The notable difference between learning by imitation and learning by reinforcement is the quality of information supplied. Imitation learning offers visible target behaviors in the form of demonstrated steps to reach various goals. This information need merely to be understood and transferred into motor behavior. Clearly this “how to” information is significantly more useful than the binary information provided by reinforcement learning (correct/incorrect) (Shultz, 2003).

4.Combining Imitation and Problem-Solving

We believe that imitation learning has much value that has not been sufficiently explored in the problem-solving domain. Considering the previous discussion of Byron and Russon’s theory of hierarchical goals involved in imitation, a well-defined problem is an appealing prototype to introduce the union of the fields of problem-solving and learning by imitation. In this study a computer based variant of the well known class of ball-weighing problems was created to investigate learning by imitation. Another variant of this problem that has been used in psychological research is Simmel’s Coin Problem (1953), described by Benjafield (1997) as follows: “Suppose you have eight coins and a balance. One of the coins is counterfeit, and therefore is lighter than the others. How can you find the counterfeit coin by using the balance only twice?” This class of problems consists of well-defined problems that require a hierarchy of transition states to reach the final goal state.

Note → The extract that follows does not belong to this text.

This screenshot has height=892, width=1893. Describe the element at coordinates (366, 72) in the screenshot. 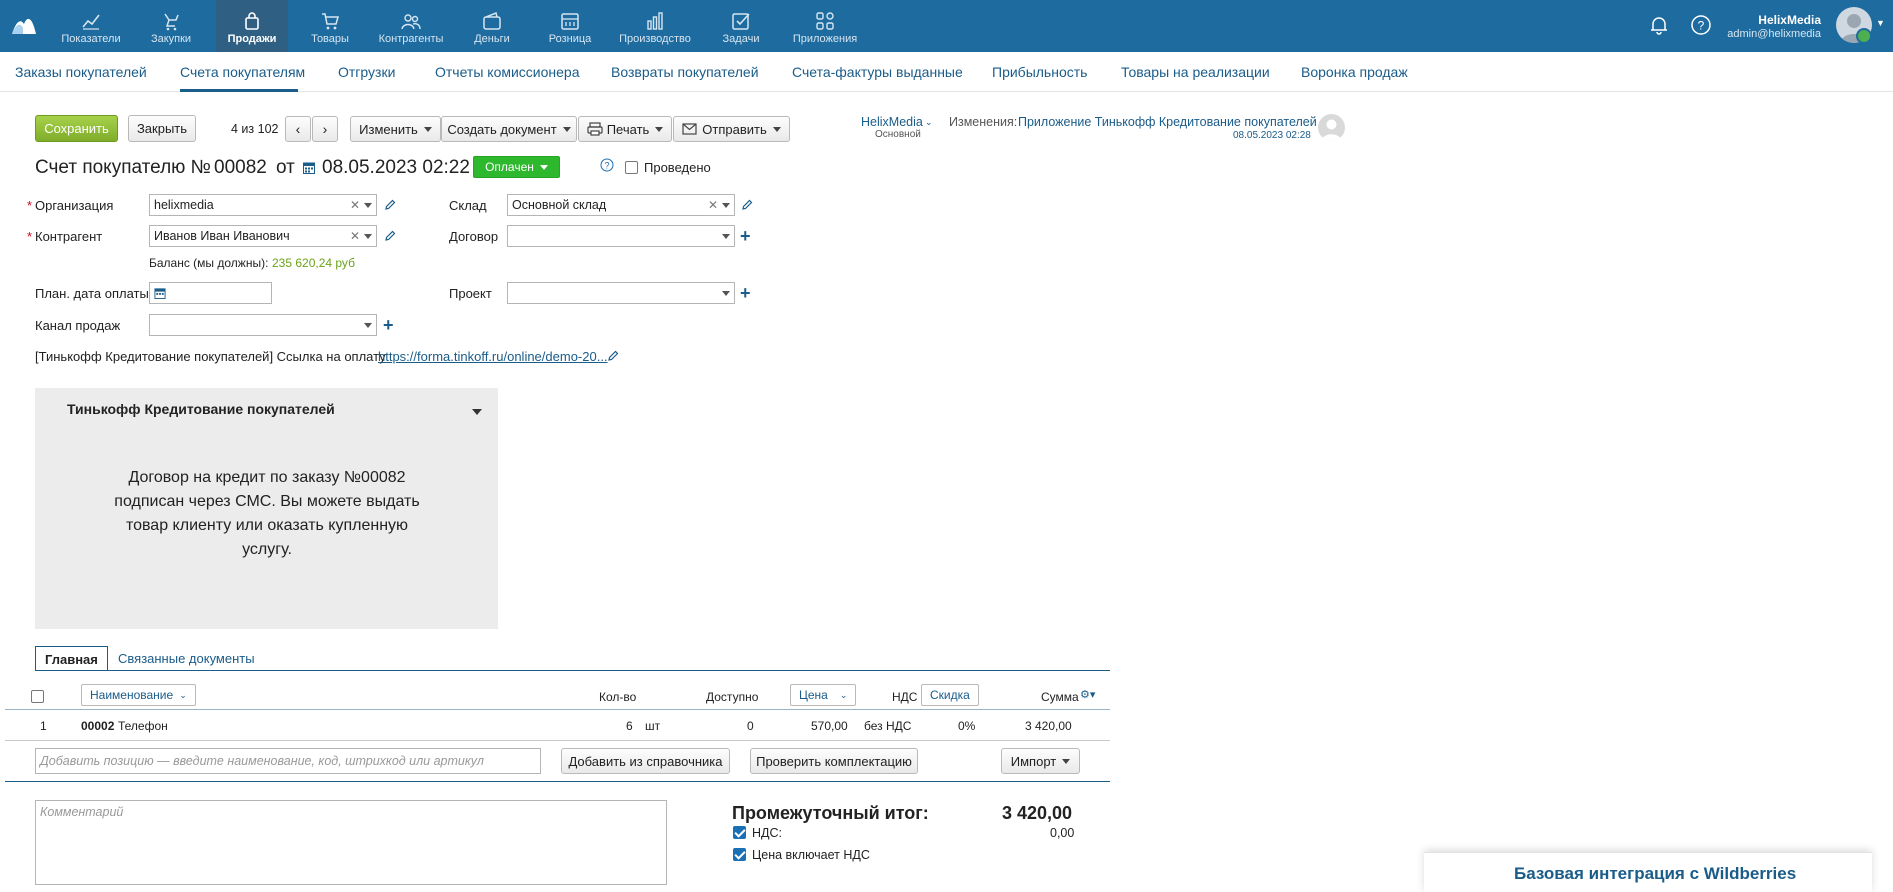

I see `subnav-shipments: Отгрузки` at that location.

In this study, three groups of human participants were asked to solve a well-defined computer based ball-weighing problem. One group watched five successful demonstrations of solving the problem and had no feedback in terms of whether their answers were correct or not (imitation learning group). Another group was presented with a set of abstract verbal rules on how to solve the problem and also had no feedback (explicit learning group). All participants in these two groups were explicitly told that the demonstrations and verbal rules would help them solve the problems. Thus although during the problem-solving session the participants did not get correct/incorrect feedback, we can assume that they expected to find correct solutions by following the demonstrated steps, or verbal rules. The final group was asked to solve the problem with no demonstrations or rules, but feedback was provided (reinforcement learning group). Since the quality of information provided by each learning mechanism varies, we hypothesized that the group with access to the demonstrations (imitation learning group) should outperform the explicit learning group, which should in turn outperform the reinforcement learning group. We expected to show that compared to the richness of learning by imitation and the explicit instruction of verbal rules, learning by reinforcement is limited. In light of the debate concerning the underlying mechanism of imitation, the hypothesis was sufficiently flexible to accommodate any possible underlying mechanism of imitation.

5.Methods

Participants

McGill undergraduate and graduate students were recruited to participate in the computer based problem-solving task. The 70 participants tested yielded 63 sets of usable data (17 males and 46 females). Participants were discarded for being statistical outliers and for not completing the warm-up task. An incentive of a $50 prize to one of the top five performers in each group was offered to encourage maximal performance of all participants. Participants were randomly assigned to one of the three groups, and written consent was obtained from each.